Additional information regarding share repurchases during the third quarter of fiscal 2013 and our repurchase program is set forth in this Report under Part II. Item 2. “Unregistered Sales of Equity Securities and Use of Proceeds.”

Dividends

On August 25, 2012, our Board of Directors increased the quarterly cash dividend rate on our common stock from $.33 per share to $.37 per share, for an annualized cash dividend rate of $1.48 per share, which was our eleventh consecutive annual increase in our quarterly cash dividend rate and followed an additional mid-year increase in our quarterly cash dividend rate from $.28 per share to $.33 per share approved on February 27, 2012. Our annualized cash dividend rate was $1.32 per share for the last two quarters of fiscal 2012 and $1.12 per share for the first two quarters of fiscal 2012. There can be no assurances that our annualized cash dividend rate will continue to increase. Quarterly cash dividends are typically paid in March, June, September and December. We currently expect that cash dividends will continue to be paid in the near future, but we can give no assurances concerning payment of future dividends. The declaration of dividends and the amount thereof will depend on a number of factors, including our financial condition, capital requirements, cash flows, results of operations, future business prospects and other factors that our Board of Directors may deem relevant.
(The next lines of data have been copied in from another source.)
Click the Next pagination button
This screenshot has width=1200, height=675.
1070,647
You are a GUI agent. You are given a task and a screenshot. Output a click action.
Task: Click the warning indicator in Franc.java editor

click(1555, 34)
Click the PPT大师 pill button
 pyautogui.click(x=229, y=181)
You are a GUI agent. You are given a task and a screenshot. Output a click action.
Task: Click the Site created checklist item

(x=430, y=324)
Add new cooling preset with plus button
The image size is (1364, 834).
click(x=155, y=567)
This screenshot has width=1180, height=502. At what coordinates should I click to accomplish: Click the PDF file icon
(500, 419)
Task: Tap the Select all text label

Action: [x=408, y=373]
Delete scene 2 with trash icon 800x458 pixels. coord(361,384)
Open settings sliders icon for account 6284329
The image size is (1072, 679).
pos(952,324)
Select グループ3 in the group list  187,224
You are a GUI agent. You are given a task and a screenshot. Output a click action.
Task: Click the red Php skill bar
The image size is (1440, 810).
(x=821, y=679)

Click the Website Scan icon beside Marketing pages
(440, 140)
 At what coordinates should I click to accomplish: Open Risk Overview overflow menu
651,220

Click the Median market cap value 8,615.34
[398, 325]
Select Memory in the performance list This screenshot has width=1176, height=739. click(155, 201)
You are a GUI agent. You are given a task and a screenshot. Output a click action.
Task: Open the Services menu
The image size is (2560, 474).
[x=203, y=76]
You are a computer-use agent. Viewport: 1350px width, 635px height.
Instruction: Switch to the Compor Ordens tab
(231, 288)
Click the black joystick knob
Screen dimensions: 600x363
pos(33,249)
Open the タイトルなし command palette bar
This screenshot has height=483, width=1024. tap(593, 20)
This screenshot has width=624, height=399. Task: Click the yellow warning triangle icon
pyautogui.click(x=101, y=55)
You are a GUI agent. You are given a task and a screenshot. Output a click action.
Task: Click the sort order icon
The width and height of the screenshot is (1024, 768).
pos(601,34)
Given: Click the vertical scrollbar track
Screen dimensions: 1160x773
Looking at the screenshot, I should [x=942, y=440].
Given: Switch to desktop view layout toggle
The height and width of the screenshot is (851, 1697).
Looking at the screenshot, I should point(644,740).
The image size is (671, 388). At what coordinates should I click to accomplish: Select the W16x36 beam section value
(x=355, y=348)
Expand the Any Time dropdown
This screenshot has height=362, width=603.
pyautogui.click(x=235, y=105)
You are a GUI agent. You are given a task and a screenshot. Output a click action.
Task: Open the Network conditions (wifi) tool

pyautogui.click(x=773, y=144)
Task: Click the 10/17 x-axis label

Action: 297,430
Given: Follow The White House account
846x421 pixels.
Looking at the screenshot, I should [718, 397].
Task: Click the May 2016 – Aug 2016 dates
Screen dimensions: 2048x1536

Capital Structure and Resources

2012 Credit Agreement: As discussed in Note H — Credit Arrangements in the Notes, on September 28, 2012, we established our new $1 billion 2012 Credit Facility by entering into the 2012 Credit Agreement with a syndicate of lenders. The 2012 Credit Facility replaced our prior (i) $750 million five-year senior unsecured revolving credit facility established under the 2008 Credit Agreement, and (ii) $250 million 364-day senior unsecured revolving credit facility established under the Amended 364-Day Credit Agreement. The description of the 2012 Credit Facility and the 2012 Credit Agreement set forth in Note H — Credit Arrangements in the Notes is incorporated herein by reference.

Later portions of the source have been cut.